Slobodan Komljenović

Personal information
- Date of birth: 2 January 1971 (age 55)
- Place of birth: Frankfurt, West Germany
- Height: 1.88 m (6 ft 2 in)
- Position: Defender

Youth career
- 1977–1985: SG Griesheim
- 1985–1989: SG 01 Hoechst

Senior career*
- Years: Team / Apps / (Gls)
- 1989–1990: SG 01 Hoechst / 19 / (0)
- 1990–1992: Eintracht Frankfurt II / 18 / (1)
- 1992–1997: Eintracht Frankfurt / 134 / (5)
- 1997–1999: MSV Duisburg / 64 / (3)
- 1999–2001: 1. FC Kaiserslautern / 39 / (3)
- 2001–2003: Zaragoza / 38 / (2)
- 2004: Wacker Burghausen / 15 / (1)
- 2004–2006: 1860 Munich / 35 / (0)
- 2007: Union Weißkirchen / 8 / (0)
- Total:  / 370 / (15)

International career
- 1994–2000: FR Yugoslavia / 22 / (3)

Managerial career
- 2010–2011: Eintracht Frankfurt (youth)
- 2011–2013: FSV Frankfurt (youth)
- 2013–2015: Viktoria Aschaffenburg
- 2016–2018: Alemannia Haibach
- 2018–2020: Rot-Weiss Frankfurt
- 2021: Vatan Spor

= Slobodan Komljenović =

Serbian footballer (born 1971)

Slobodan Komljenović (Слободан Комљеновић, born 2 January 1971) is a Serbian football manager and retired footballer who played as either a central or right defender.

He played several years in Germany in representation of five teams, namely Eintracht Frankfurt, also representing Zaragoza in Spain for two and a half seasons.

At international level, Komljenović appeared for Yugoslavia in one World Cup and one European Championship.

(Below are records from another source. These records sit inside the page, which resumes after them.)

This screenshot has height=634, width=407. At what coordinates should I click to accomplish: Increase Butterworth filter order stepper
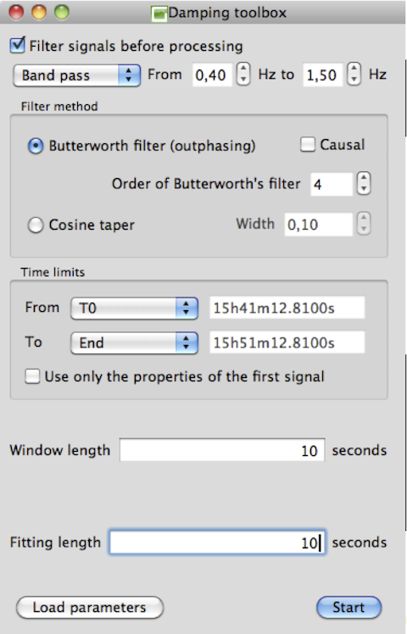pos(364,178)
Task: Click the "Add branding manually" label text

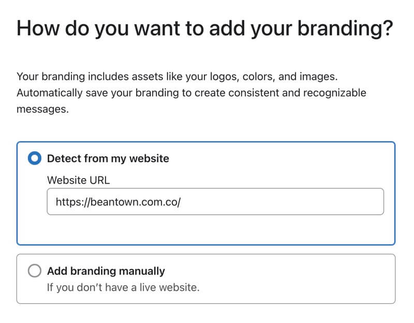Action: (106, 271)
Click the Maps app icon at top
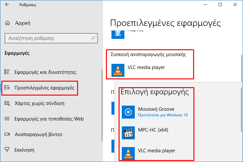The height and width of the screenshot is (162, 243). point(118,34)
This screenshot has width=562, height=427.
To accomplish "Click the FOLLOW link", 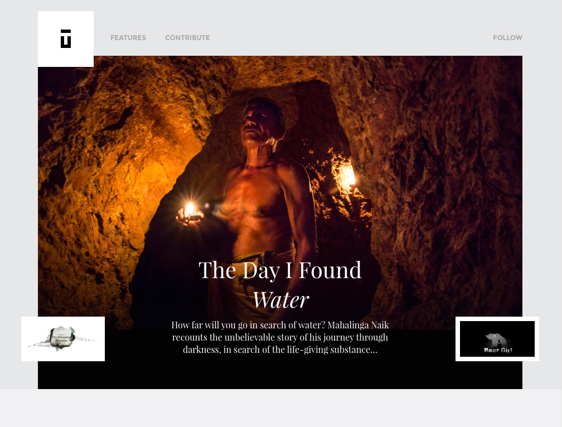I will [507, 37].
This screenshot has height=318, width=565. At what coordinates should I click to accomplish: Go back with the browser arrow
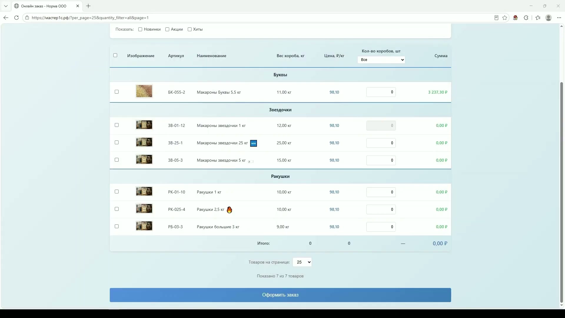pyautogui.click(x=6, y=18)
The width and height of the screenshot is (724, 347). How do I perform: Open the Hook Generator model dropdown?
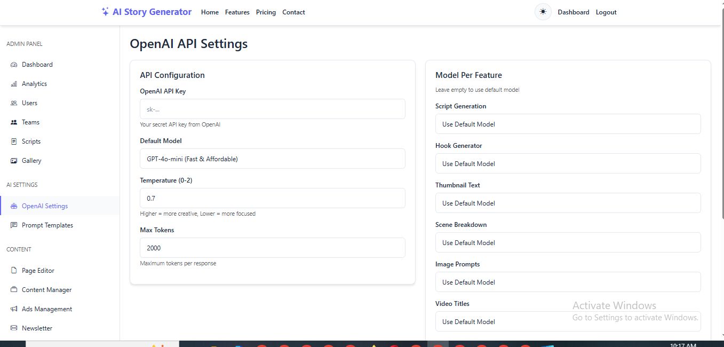tap(568, 163)
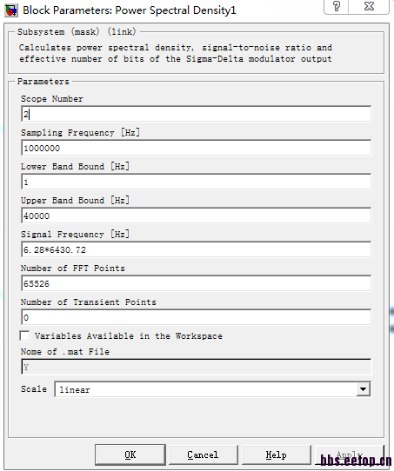394x471 pixels.
Task: Click the Signal Frequency input field
Action: tap(196, 249)
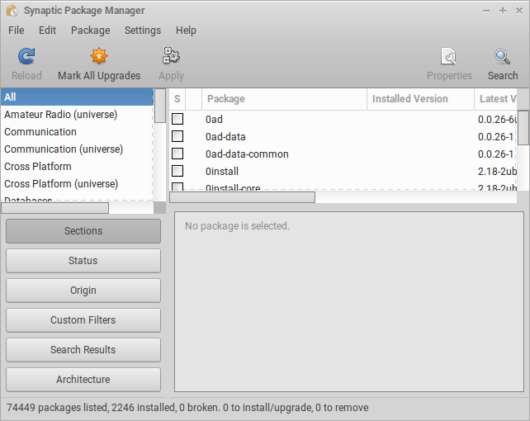This screenshot has height=421, width=530.
Task: Open the Properties toolbar icon
Action: (x=449, y=57)
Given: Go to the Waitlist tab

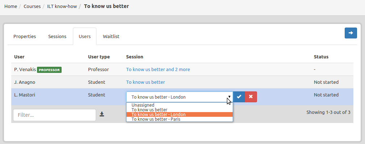Looking at the screenshot, I should [111, 36].
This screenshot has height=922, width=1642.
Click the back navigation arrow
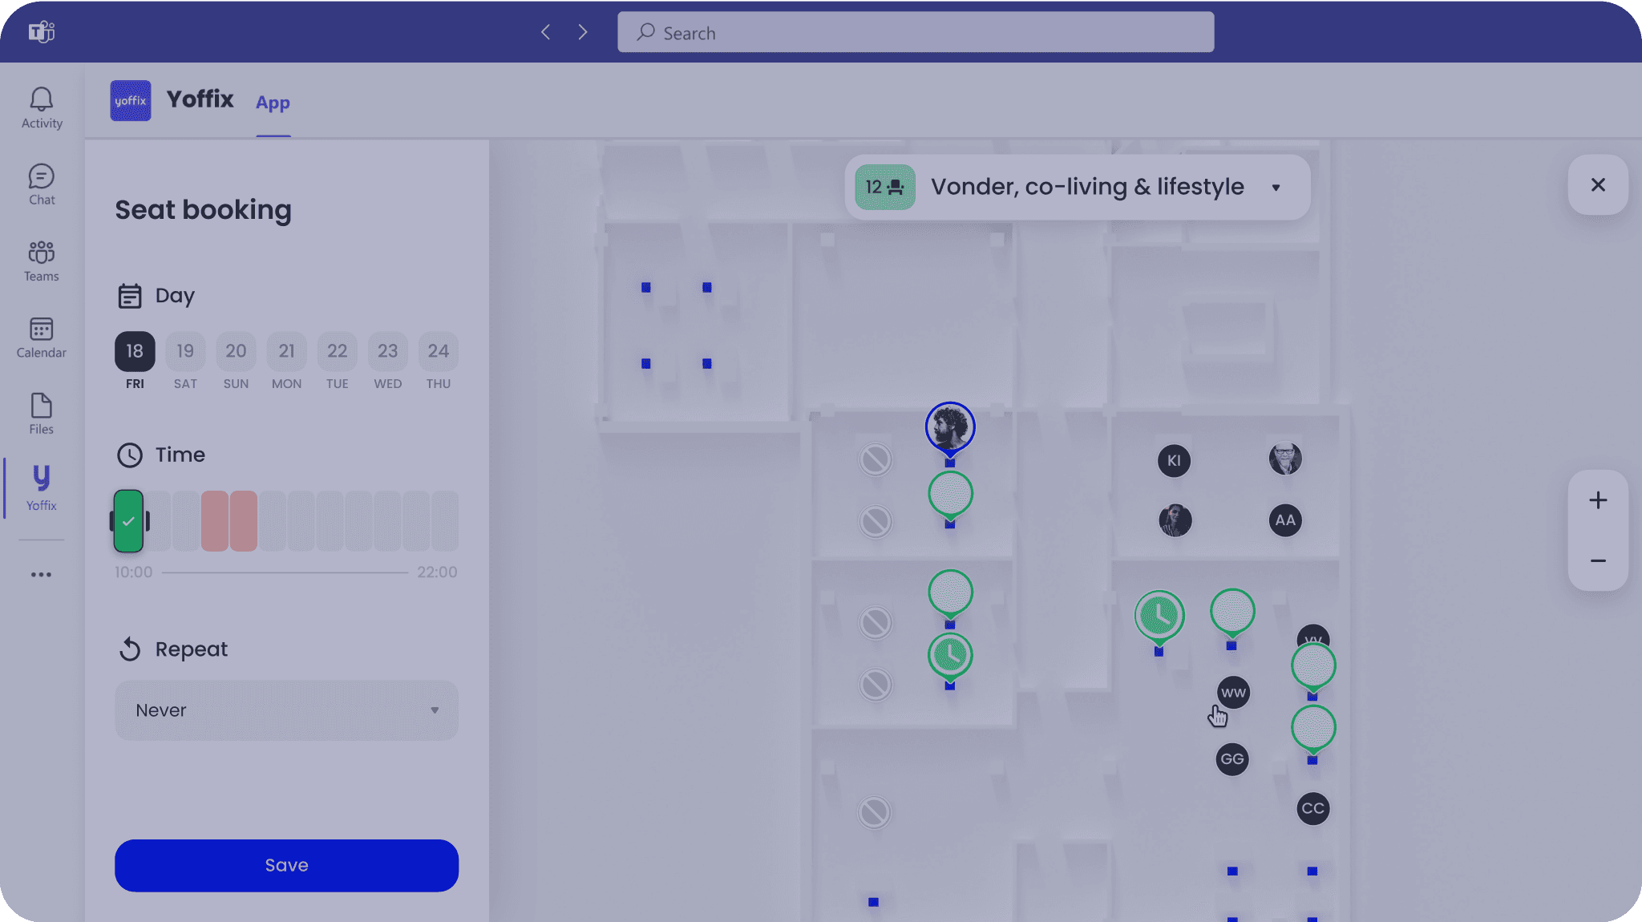pos(546,31)
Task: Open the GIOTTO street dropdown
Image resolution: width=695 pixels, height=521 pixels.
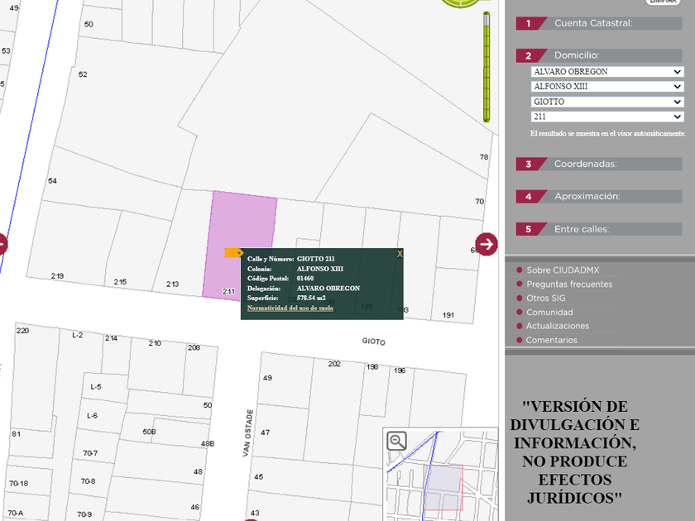Action: coord(607,102)
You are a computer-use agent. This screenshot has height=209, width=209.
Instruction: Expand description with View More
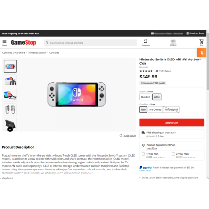click(x=7, y=178)
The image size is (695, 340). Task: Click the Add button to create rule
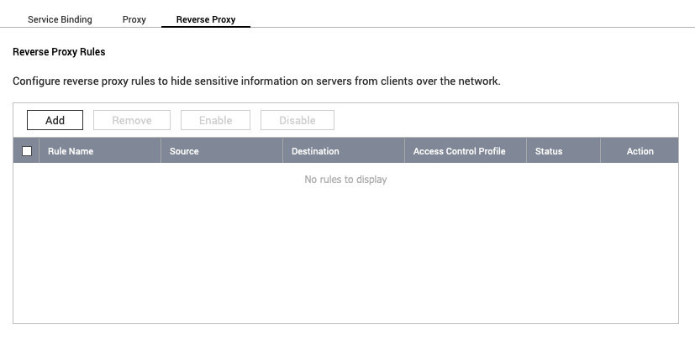(x=55, y=120)
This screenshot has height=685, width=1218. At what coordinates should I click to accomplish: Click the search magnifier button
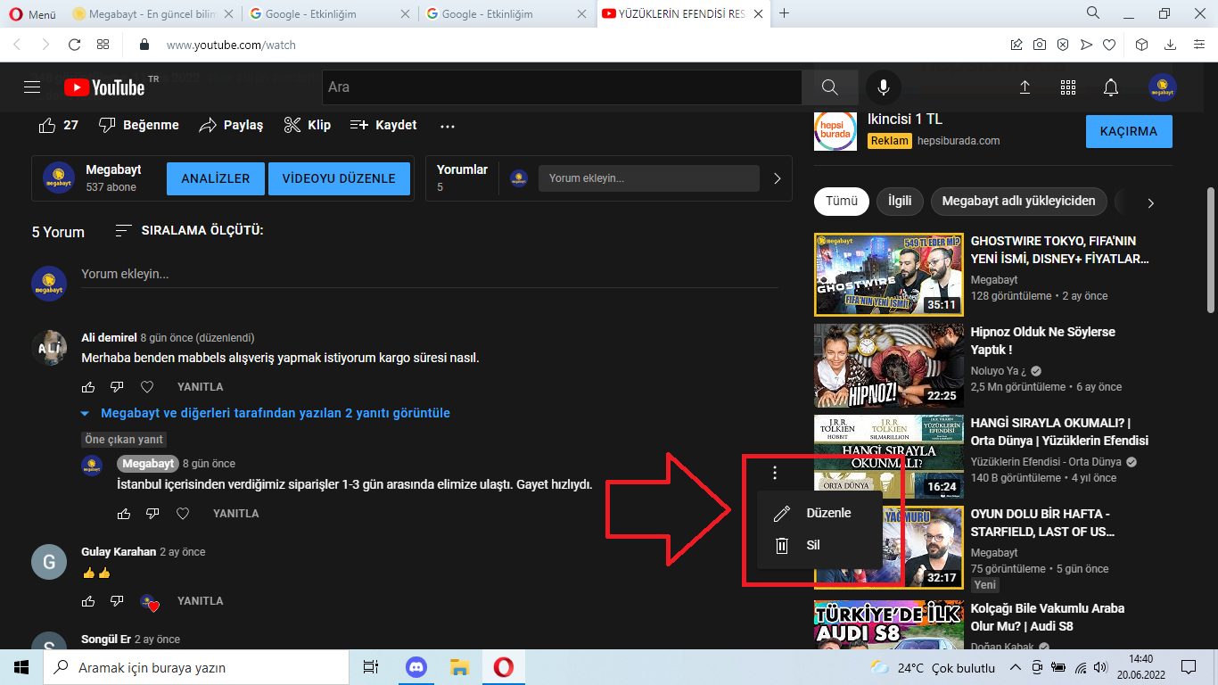pyautogui.click(x=829, y=87)
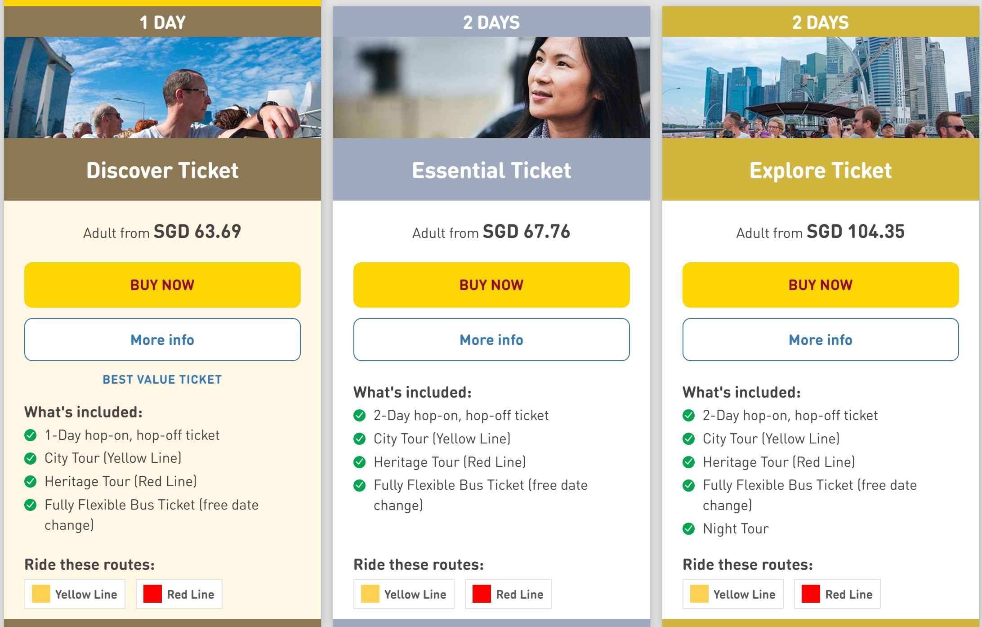Select Red Line route under Discover Ticket

[179, 594]
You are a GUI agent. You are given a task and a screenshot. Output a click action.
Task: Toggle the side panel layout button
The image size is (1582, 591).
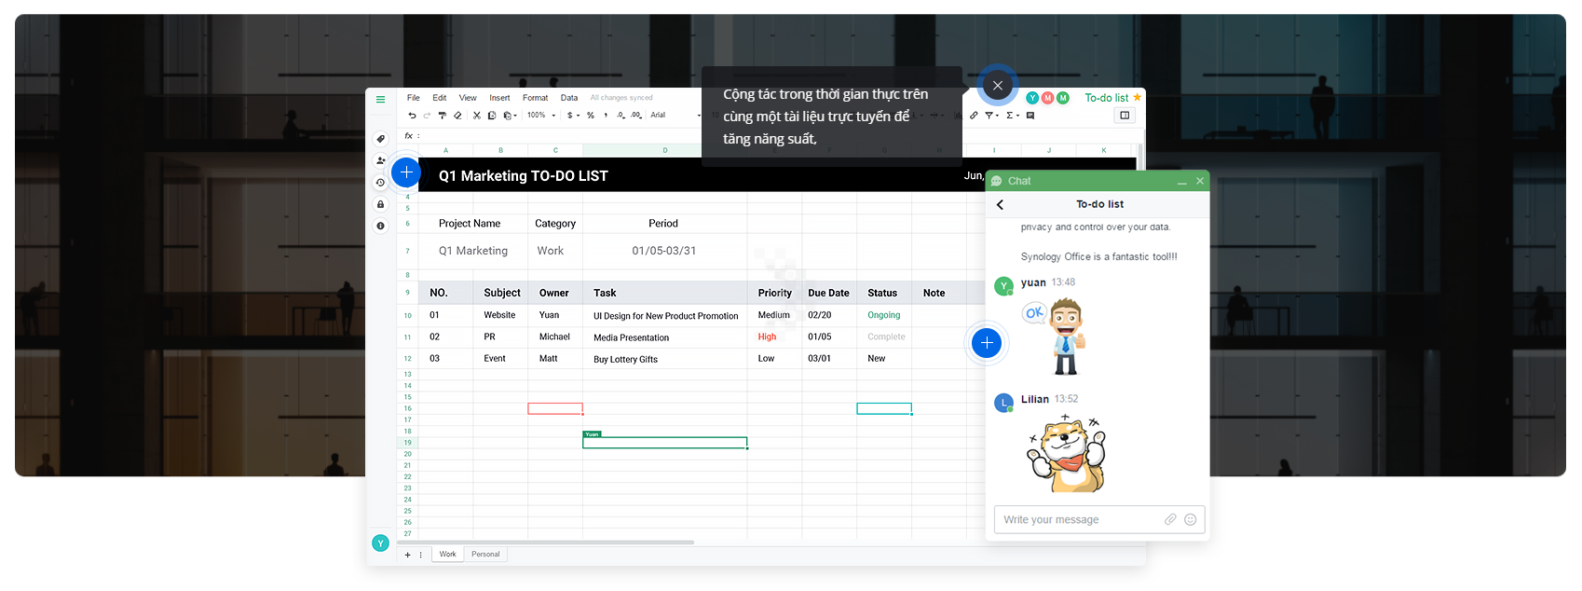tap(1125, 116)
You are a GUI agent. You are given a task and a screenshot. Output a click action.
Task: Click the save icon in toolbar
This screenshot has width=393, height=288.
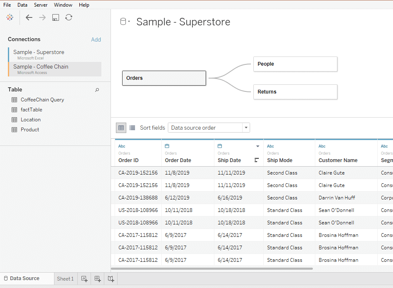[x=56, y=17]
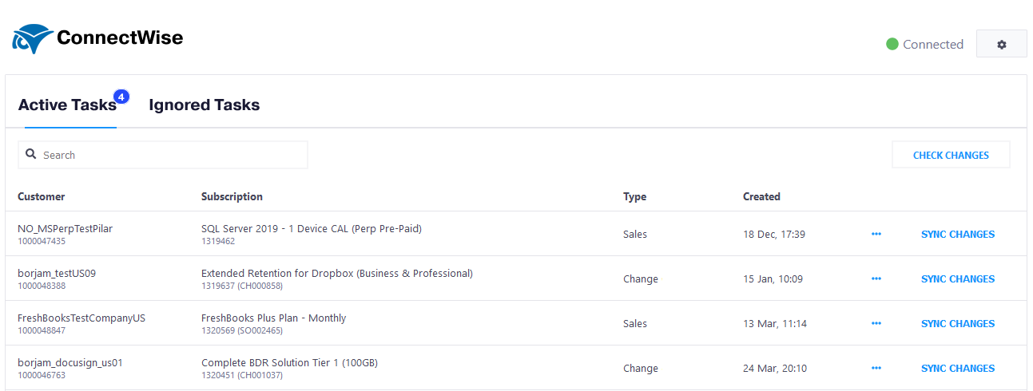Screen dimensions: 1033x391
Task: Click the CHECK CHANGES button
Action: pyautogui.click(x=951, y=155)
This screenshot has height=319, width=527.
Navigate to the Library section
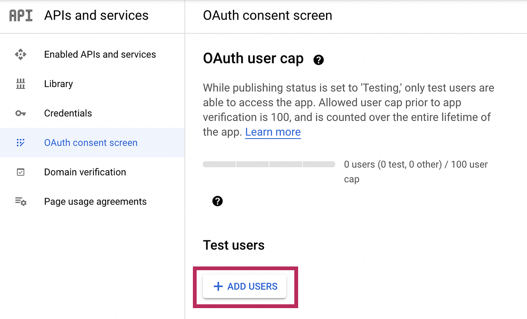click(58, 84)
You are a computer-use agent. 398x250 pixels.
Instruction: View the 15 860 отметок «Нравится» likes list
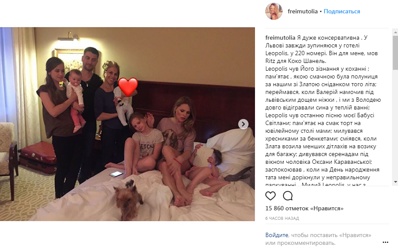point(305,208)
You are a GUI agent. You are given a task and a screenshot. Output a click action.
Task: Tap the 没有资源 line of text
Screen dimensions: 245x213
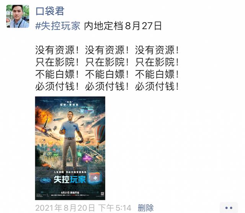click(107, 50)
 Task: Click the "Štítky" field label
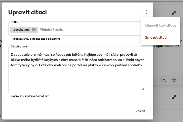pyautogui.click(x=14, y=22)
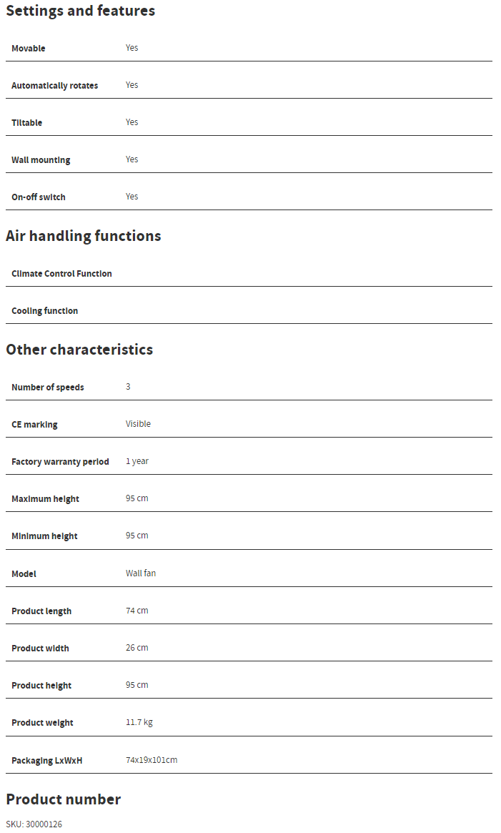The image size is (501, 833).
Task: Select the 'SKU: 30000126' text
Action: pos(34,824)
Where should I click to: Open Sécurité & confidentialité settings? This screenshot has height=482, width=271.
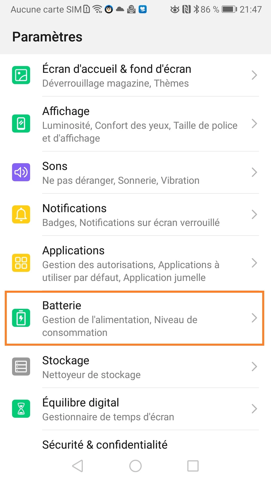105,445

He earned a total of 22 caps, scoring 3 goals.

==Club career==
Born in Frankfurt, West Germany, Komljenović joined hometown side Eintracht Frankfurt in 1990, from amateurs SG 01 Hoechst. He made his Bundesliga debut on 21 November 1992, playing the full 90 minutes in a 0–0 away draw against FC Schalke 04, and finished his debut season with 18 first-team appearances, being a very important defensive unit in the following years, and suffering top flight relegation in 1996.

Komljenović returned to the top division with MSV Duisburg, only missing three games with the Zebras in his two seasons combined, and helping them to two consecutive eighth-place finishes. In 1999, he moved to 1. FC Kaiserslautern, helping the club qualify to the UEFA Cup in his first season, but being sparingly used in his second, where he played seven times in the team's quarterfinal run in European competition.

Aged 30, Komljenović signed for Real Zaragoza in La Liga, appearing 15 times in his first season, which ended in relegation. In January 2004, after having contributed to the Aragonese return to the top division but spending the following months without any official appearances, he returned to Germany and joined SV Wacker Burghausen in the second division.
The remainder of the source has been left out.